The journal is the single source of truth for what ran and for the idempotency guard. Credentials are never journaled.

6. Undo / teardown plan

Reverse, in order, anything that was applied. Every step must be describable before the live run begins.

  1. Undo forwardingensure-forwarding-disabled, applying the restore-prior rule from Section 2: if Observed.priorSourceDestCheck was true, run --source-dest-check to re-enable it; if it was false, NO-OP (skipped). Never blindly force the check on.

  2. Unassign the secondary IPunassign-secondary-ip:

    aws ec2 unassign-private-ip-addresses \
    --network-interface-id "<eni-id>" \
    --private-ip-addresses "<address>" --region "<region>"
  3. Stop / terminate lab instances and release cost-bearing resources — stop or terminate the routerd-cloud, cloud-client, and on-prem-client lab instances; release any allocated EIP; delete any orphaned EBS volumes; tear down the dedicated VPC/subnet/SG if created only for this test.

Stop or delete every cost-bearing resource after evidence is captured. Do not leave lab instances running idle.

7. Live mutation smoke plan + acceptance

The smoke exercises the full gated path.

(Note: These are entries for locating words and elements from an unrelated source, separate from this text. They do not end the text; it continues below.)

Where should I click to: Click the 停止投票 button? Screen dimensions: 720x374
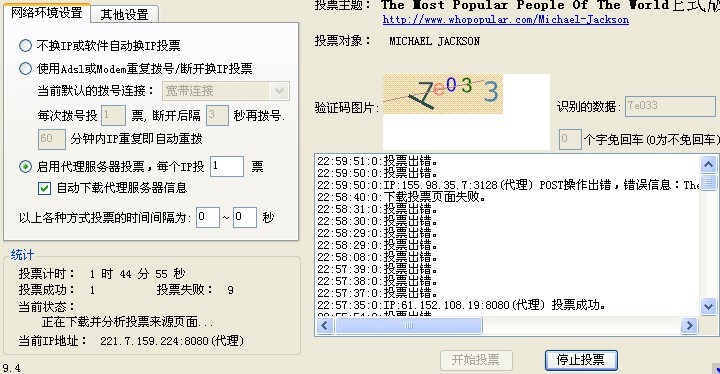[x=581, y=359]
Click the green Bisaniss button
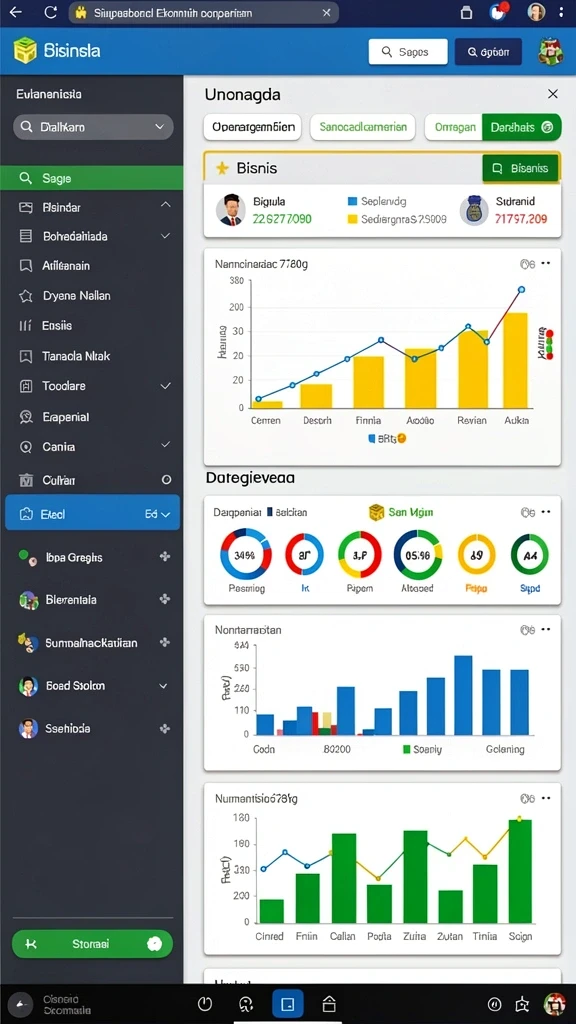The image size is (576, 1024). click(x=520, y=168)
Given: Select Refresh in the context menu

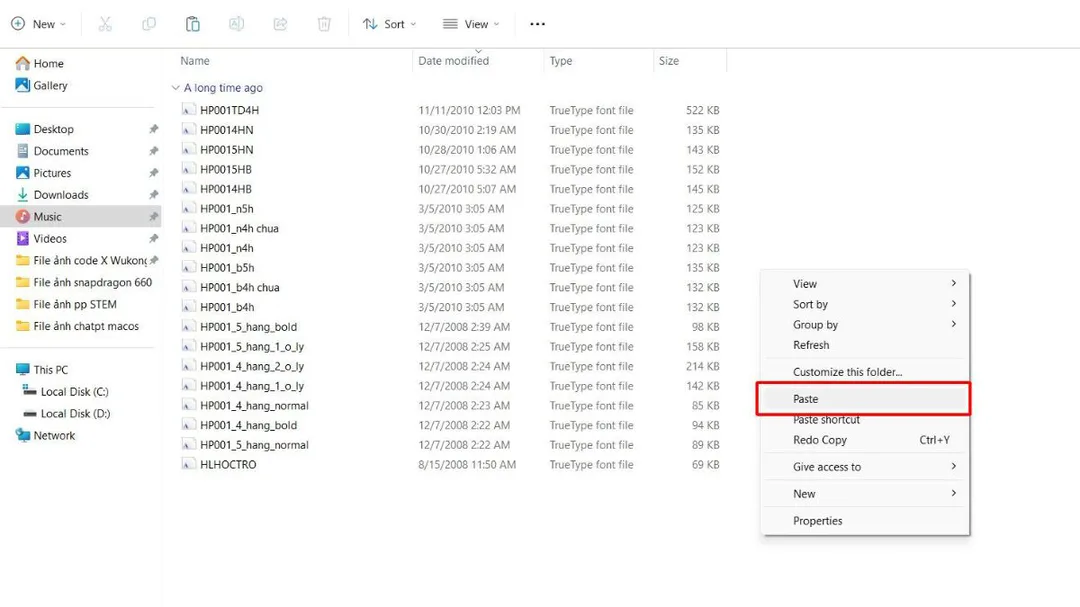Looking at the screenshot, I should (x=811, y=345).
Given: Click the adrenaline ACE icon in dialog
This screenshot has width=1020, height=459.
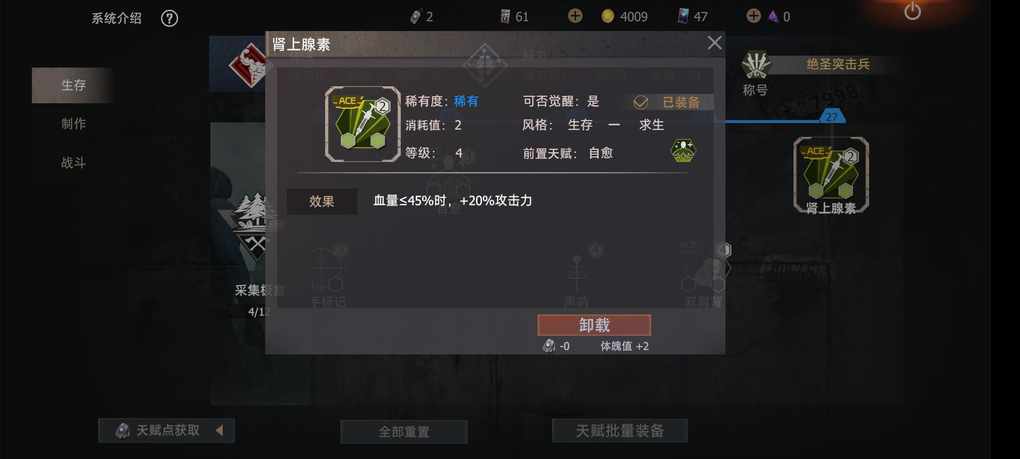Looking at the screenshot, I should pyautogui.click(x=363, y=124).
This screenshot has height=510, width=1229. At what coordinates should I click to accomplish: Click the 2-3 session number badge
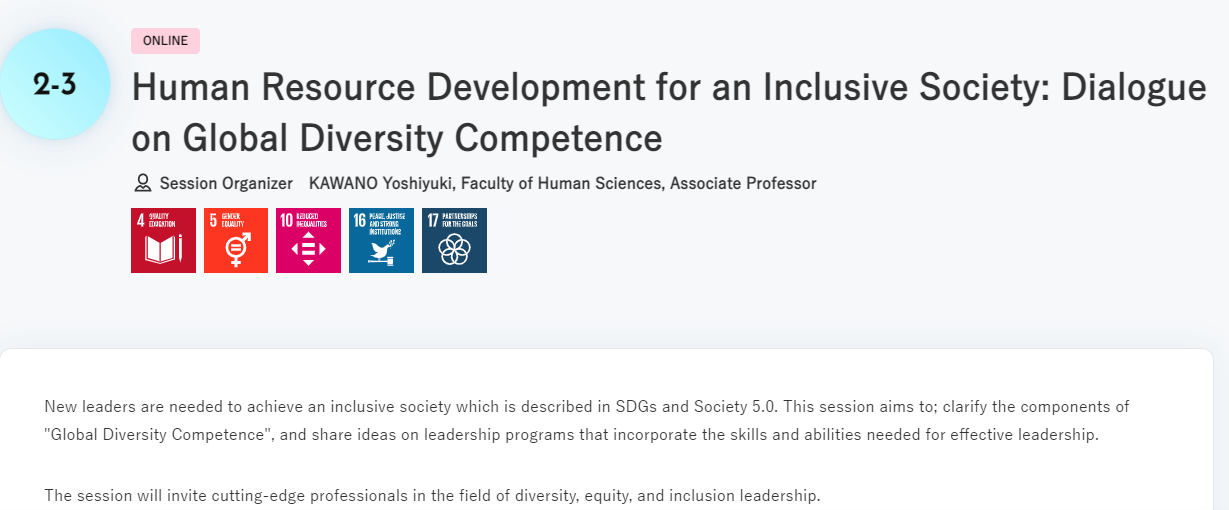tap(55, 85)
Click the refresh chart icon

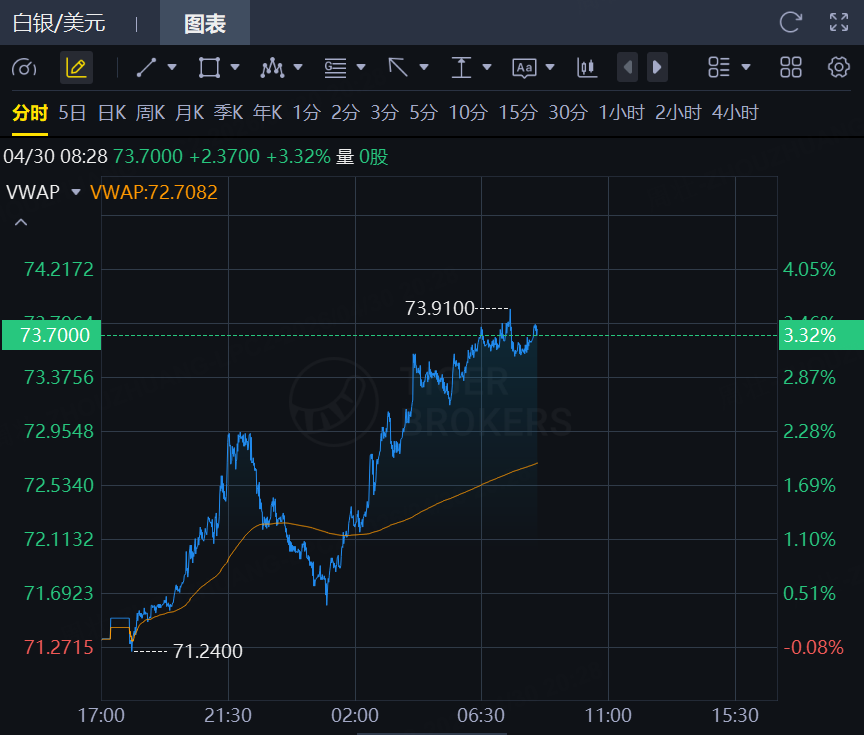[790, 22]
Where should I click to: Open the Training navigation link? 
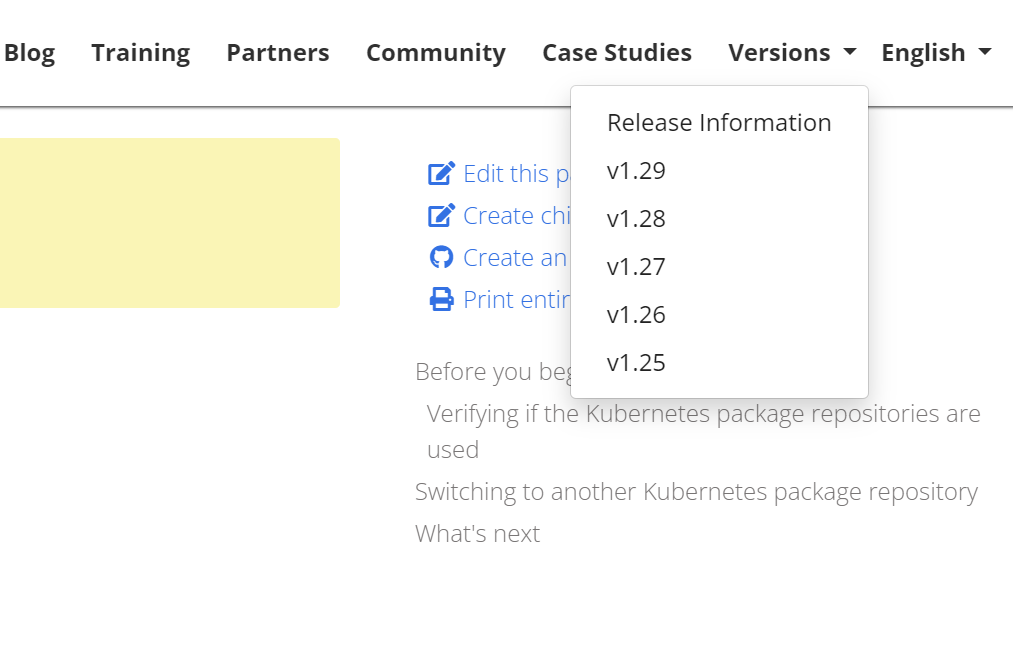(140, 53)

Run only after the Section 9 gate is granted.

Sequence:

  1. actionPlan generated (planner, dry-run, as Phase 4.1).
  2. Action imported into the journal as pending (keyed by idempotencyKey).
  3. Action approved (routerctl action approve).
  4. Action executed by the aws-provider-executor (routerctl action execute --approved).
  5. Journal shows succeeded.

Acceptance (all must hold):

  • actionPlan generated → imported → approved → executed → journal succeeded.
  • The secondary IP exists on the ENI (describe-network-interfaces shows <address> in PrivateIpAddresses).
  • Source/dest check disabled on the ENI (SourceDestCheck=false), with Observed.priorSourceDestCheck recorded in the journal.
  • routerd-cloud does NOT retain the address as a local OS address when configureOSAddress=false (capture is route/forward-only, no OS address).
  • RemoteAddressClaim reaches Ready.
  • routerctl doctor hybrid checks pass.
  • cloud-client .7 ↔ on-prem-client .9ping and ssh both ways succeed.
  • NAT absent on the captured path (routed/forwarded, not translated).
  • Default gateway unchanged on every node.
  • Teardown / undo succeeds (Section 6), including the source/dest-check restore-prior rule.
  • Cost-bearing resources stopped / deleted after evidence capture.

8. Hard stops

Abort immediately (do not "work around") if any of the following is true:

  1. Credentials would pass through routerd core (they must not — executor uses its own instance profile only).
  2. The action would affect a non-lab resource.
  3. More than one provider is in play.
  4. Rollback / cleanup is not describable beforehand.
  5. The provider API returns an ambiguous / partial success.
  6. A cost-bearing resource would be left running without an active test.
  7. Waiting more than 10 minutes for a human decision while cloud resources are running → stop and deallocate (stop instances) to cut cost; resume after the decision.
  8. Any command implies a production or shared mutation.

9. Gate to run live

Live mutation runs only after explicit owner go, granted after the owner reviews this runbook and the read-only preflight evidence (Section 4). Until that go is given, only the read-only steps may run.